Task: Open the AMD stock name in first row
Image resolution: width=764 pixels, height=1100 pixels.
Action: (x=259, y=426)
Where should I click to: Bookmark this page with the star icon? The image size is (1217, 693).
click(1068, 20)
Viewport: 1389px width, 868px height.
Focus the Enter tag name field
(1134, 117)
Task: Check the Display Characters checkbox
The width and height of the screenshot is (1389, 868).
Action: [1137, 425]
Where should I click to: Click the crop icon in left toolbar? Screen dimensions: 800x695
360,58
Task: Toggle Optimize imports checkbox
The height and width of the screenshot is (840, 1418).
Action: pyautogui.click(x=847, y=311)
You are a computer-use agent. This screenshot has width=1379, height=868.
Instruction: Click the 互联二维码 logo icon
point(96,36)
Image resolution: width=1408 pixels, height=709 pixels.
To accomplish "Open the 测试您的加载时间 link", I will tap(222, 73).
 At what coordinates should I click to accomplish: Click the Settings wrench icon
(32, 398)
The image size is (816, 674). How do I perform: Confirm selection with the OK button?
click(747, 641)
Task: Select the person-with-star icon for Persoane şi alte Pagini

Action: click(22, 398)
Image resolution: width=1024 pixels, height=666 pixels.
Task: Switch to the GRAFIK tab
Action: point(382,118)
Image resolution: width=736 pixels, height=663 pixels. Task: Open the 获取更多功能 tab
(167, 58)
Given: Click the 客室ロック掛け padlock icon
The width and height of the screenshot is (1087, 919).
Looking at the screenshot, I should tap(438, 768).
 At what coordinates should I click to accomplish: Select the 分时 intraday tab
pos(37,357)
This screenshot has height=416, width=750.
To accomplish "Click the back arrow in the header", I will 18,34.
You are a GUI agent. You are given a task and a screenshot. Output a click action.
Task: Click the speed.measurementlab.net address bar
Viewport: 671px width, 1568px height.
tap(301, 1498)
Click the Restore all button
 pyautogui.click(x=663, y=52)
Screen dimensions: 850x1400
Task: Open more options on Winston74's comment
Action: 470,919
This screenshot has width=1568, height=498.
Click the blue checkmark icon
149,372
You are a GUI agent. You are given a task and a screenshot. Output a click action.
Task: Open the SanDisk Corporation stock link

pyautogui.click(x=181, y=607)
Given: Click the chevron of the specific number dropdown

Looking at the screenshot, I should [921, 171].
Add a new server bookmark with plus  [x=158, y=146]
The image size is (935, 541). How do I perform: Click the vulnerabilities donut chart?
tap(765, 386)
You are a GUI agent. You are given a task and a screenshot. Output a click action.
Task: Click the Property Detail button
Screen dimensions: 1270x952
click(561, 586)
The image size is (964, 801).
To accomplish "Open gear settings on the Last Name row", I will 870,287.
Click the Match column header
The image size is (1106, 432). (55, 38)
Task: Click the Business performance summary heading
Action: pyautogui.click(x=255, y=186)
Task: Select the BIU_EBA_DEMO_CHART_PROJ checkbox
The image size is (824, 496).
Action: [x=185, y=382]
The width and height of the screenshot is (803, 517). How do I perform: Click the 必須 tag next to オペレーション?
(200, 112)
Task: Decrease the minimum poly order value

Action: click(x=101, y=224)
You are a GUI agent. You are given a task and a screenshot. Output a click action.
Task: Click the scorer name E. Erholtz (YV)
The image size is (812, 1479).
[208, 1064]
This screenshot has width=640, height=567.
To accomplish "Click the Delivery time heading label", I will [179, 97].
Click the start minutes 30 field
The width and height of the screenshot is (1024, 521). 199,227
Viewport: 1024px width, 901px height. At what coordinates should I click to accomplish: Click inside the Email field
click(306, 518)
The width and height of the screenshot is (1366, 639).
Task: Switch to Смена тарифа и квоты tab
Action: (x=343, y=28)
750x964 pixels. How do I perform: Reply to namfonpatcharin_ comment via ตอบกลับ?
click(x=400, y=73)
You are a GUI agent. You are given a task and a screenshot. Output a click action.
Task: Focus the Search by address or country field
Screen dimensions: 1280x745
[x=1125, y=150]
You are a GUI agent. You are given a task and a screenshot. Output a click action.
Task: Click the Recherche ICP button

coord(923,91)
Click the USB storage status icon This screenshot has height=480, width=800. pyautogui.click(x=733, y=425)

=== DIRECTION ===
Tally how many lines in the rows above contain the word "address", and give only that number.

=== WORKED SOLUTION ===
2